[Stored data entries]
========================================================================
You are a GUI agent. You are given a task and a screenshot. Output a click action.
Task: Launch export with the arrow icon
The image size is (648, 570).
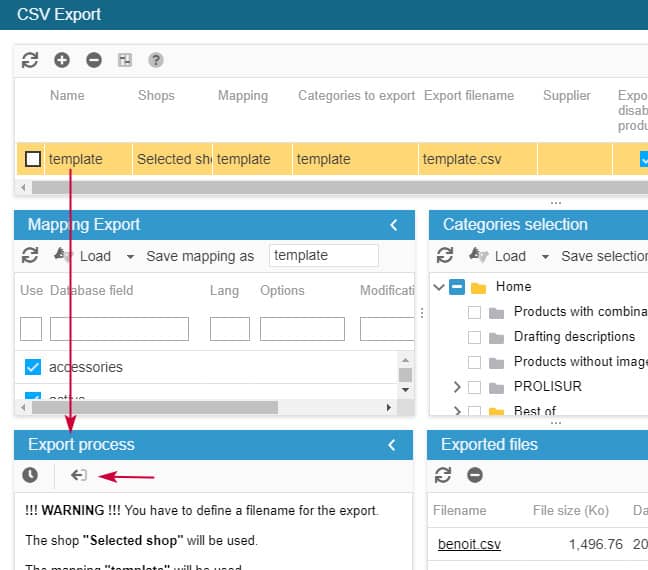pos(79,475)
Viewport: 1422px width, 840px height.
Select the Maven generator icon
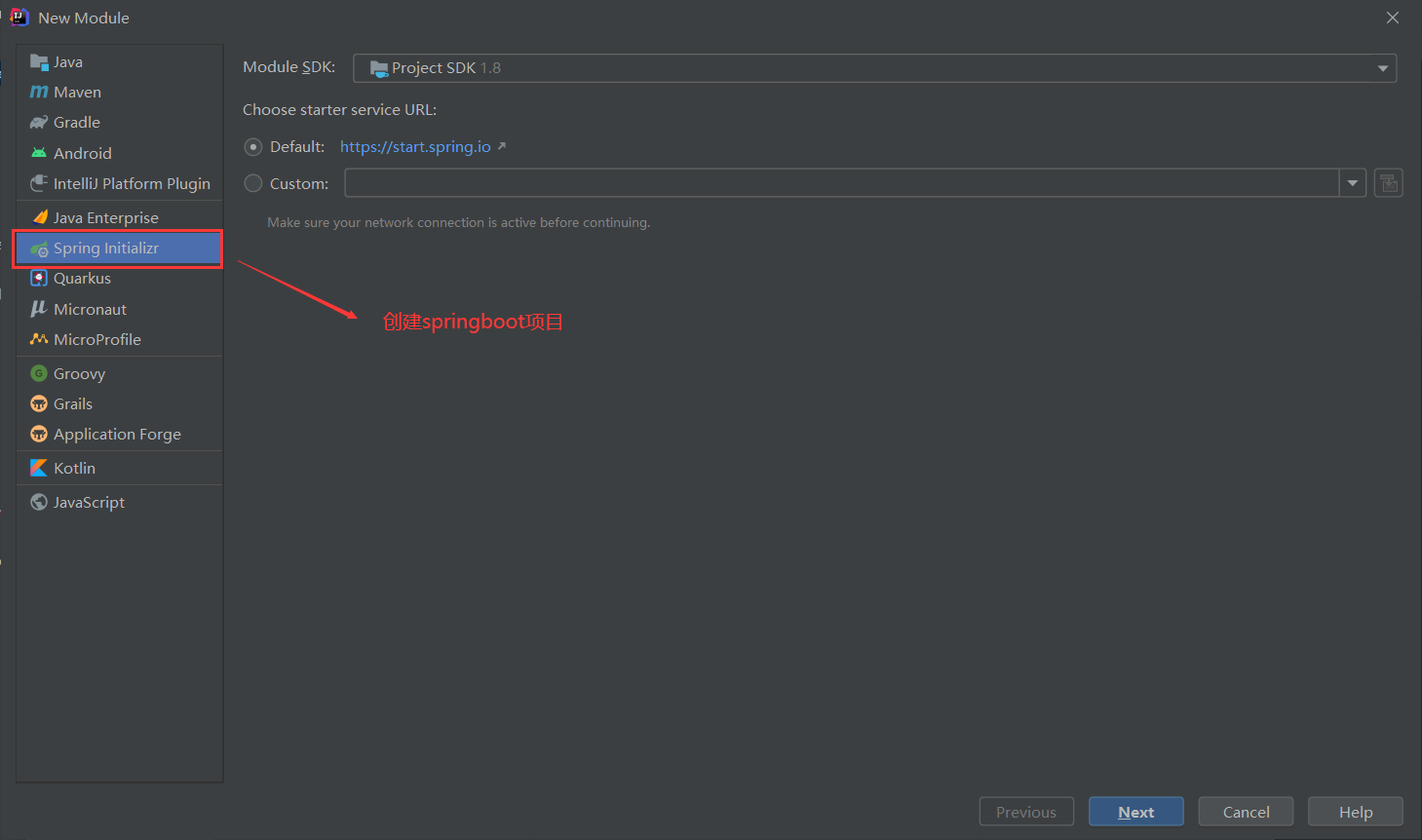(x=39, y=92)
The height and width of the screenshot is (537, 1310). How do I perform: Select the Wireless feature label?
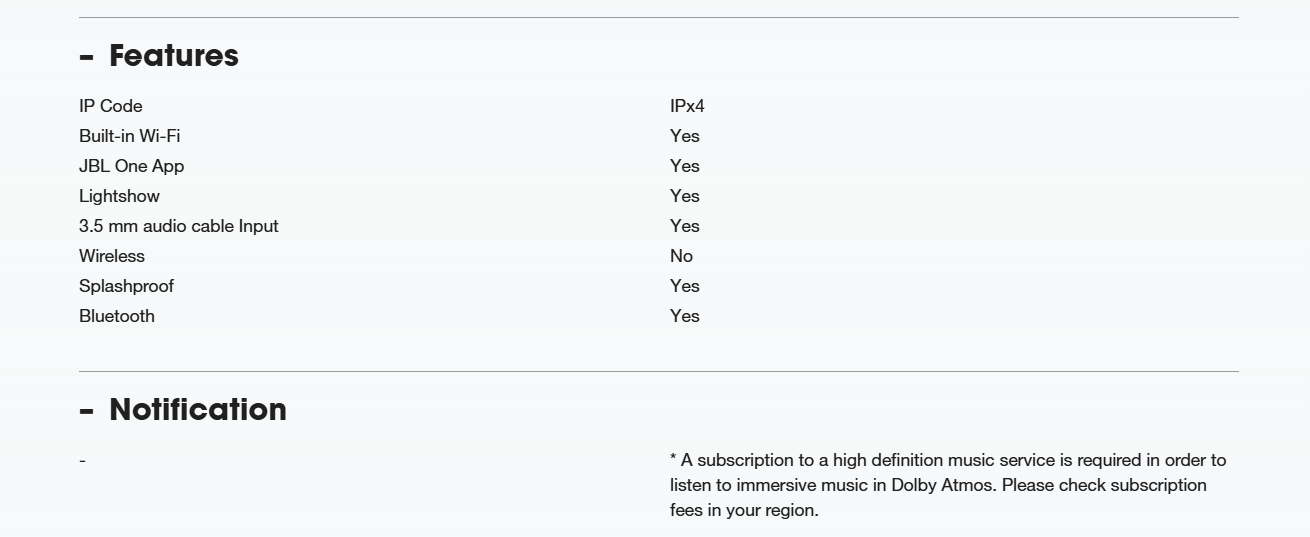click(112, 256)
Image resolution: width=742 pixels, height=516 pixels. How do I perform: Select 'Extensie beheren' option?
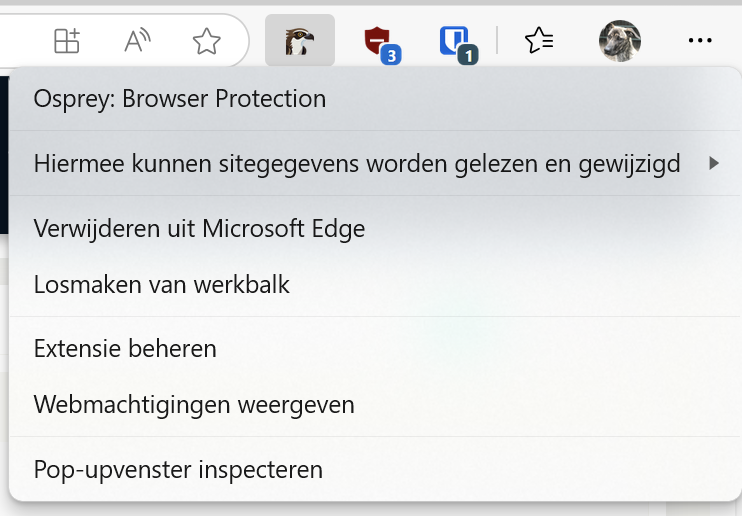(125, 349)
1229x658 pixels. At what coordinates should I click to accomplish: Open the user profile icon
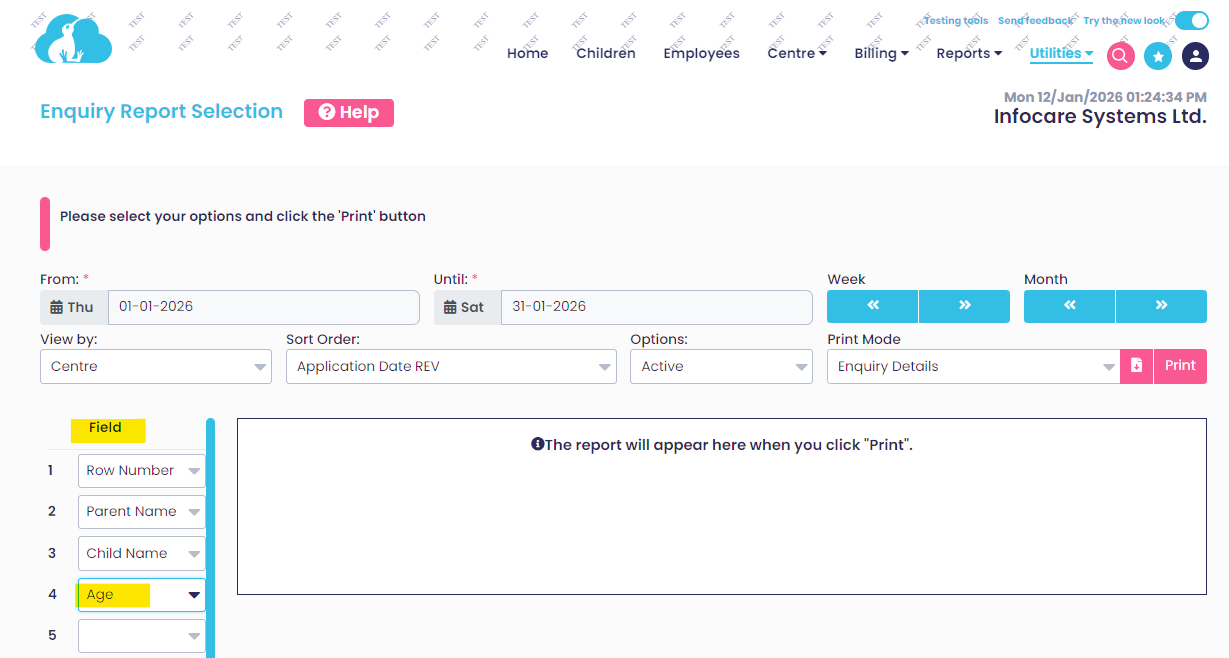(1195, 56)
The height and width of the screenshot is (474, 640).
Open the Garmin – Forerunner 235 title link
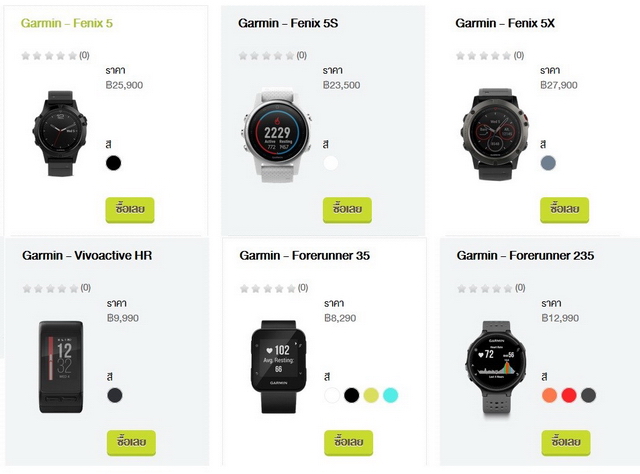click(525, 256)
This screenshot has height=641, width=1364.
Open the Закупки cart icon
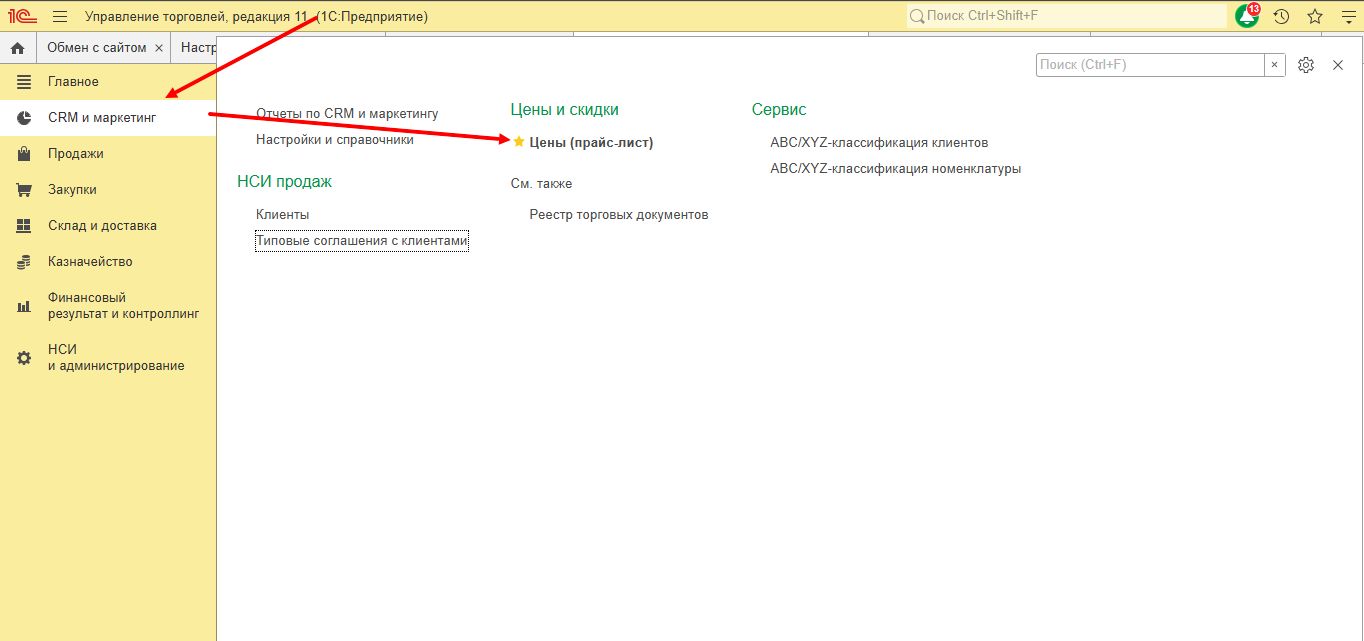(x=24, y=190)
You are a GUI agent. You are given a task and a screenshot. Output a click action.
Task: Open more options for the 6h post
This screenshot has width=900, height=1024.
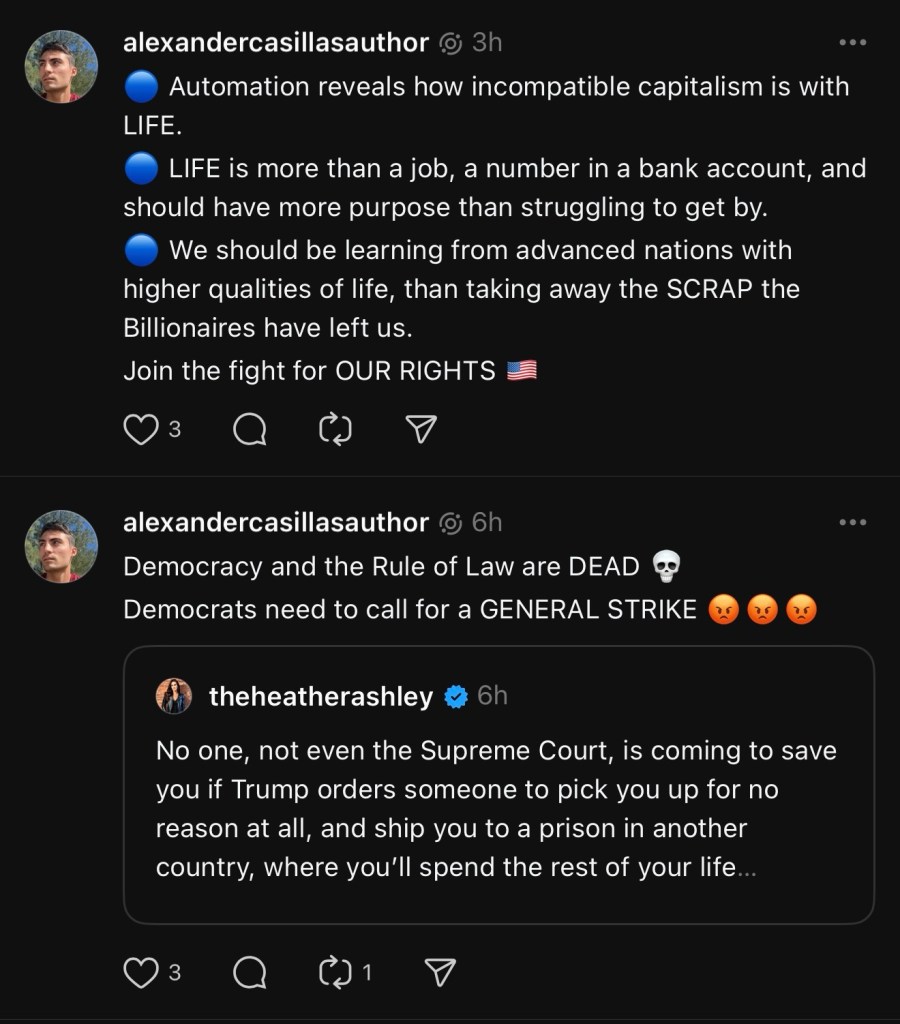point(852,522)

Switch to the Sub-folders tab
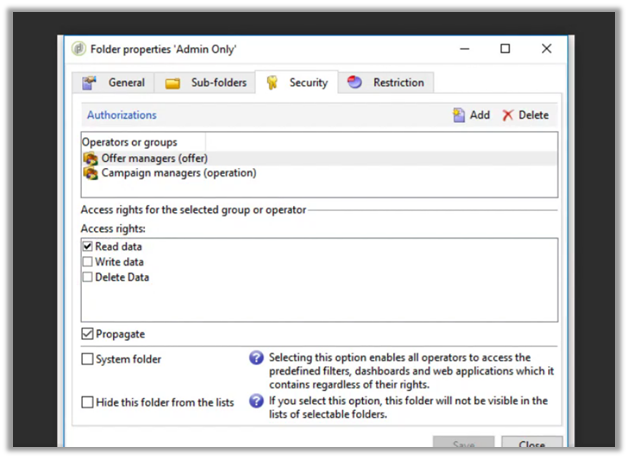tap(206, 83)
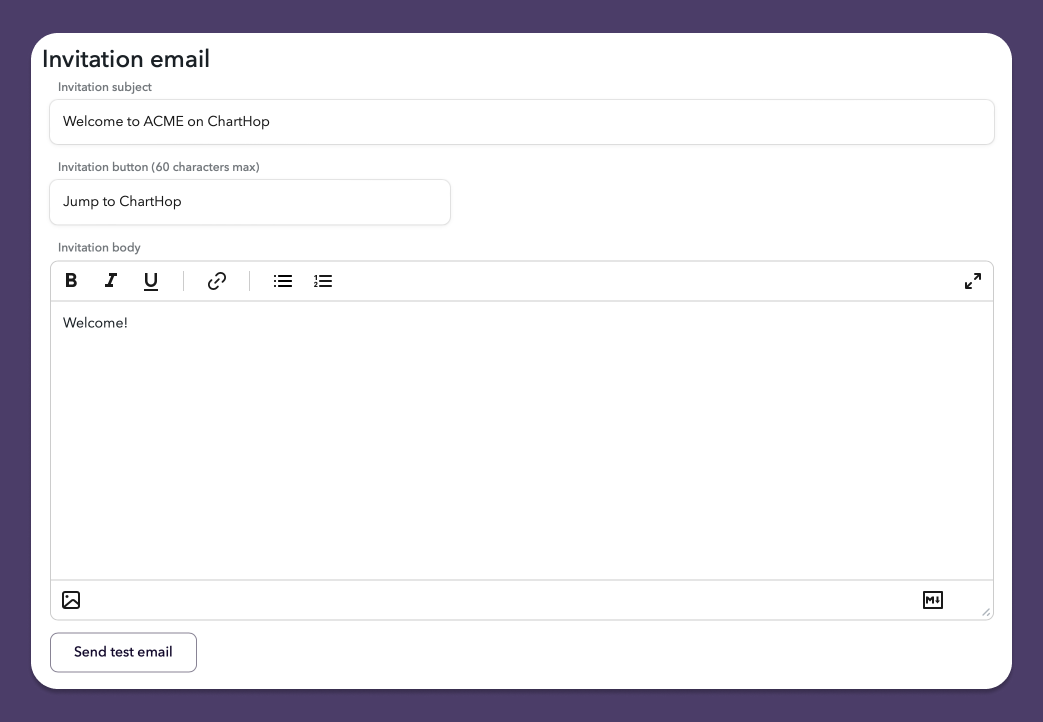Click the Jump to ChartHop button text field

point(250,201)
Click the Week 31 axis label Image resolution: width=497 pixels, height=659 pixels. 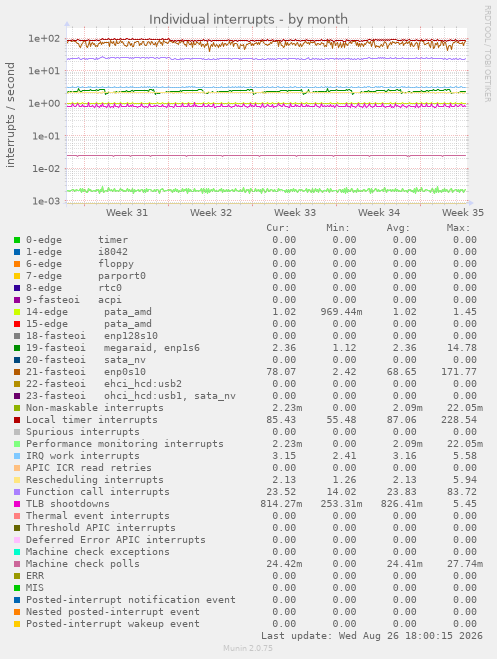tap(127, 213)
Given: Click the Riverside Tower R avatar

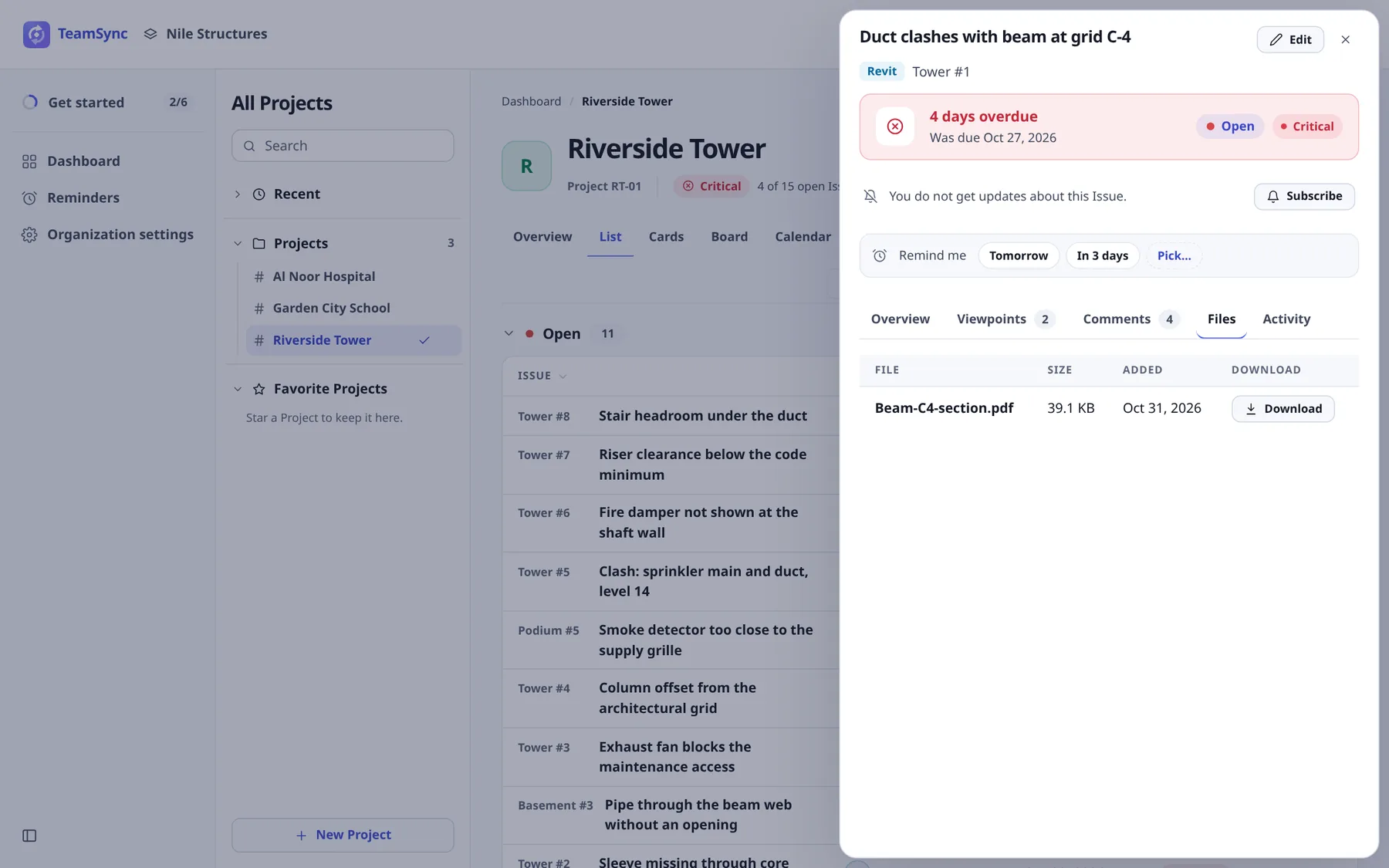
========================================================================
▶ **Work required**:
Copy out nothing but the lines from the beginning of the records through the one that contains "The height and width of the screenshot is (474, 640).". Skip the pictures.

▶ **Written response**:
You are a GUI agent. You are given a task and a screenshot. Output a click action.
Task: Launch export with the arrow icon
The image size is (648, 570).
pos(79,475)
Viewport: 1422px width, 840px height.
Select the Maven generator icon
(x=39, y=92)
The height and width of the screenshot is (537, 1310). How do I perform: Select the Wireless feature label?
click(112, 256)
Image resolution: width=742 pixels, height=516 pixels. How do I perform: Select 'Extensie beheren' option?
(125, 349)
1229x658 pixels. At what coordinates should I click to accomplish: Open the user profile icon
(1195, 56)
The height and width of the screenshot is (474, 640).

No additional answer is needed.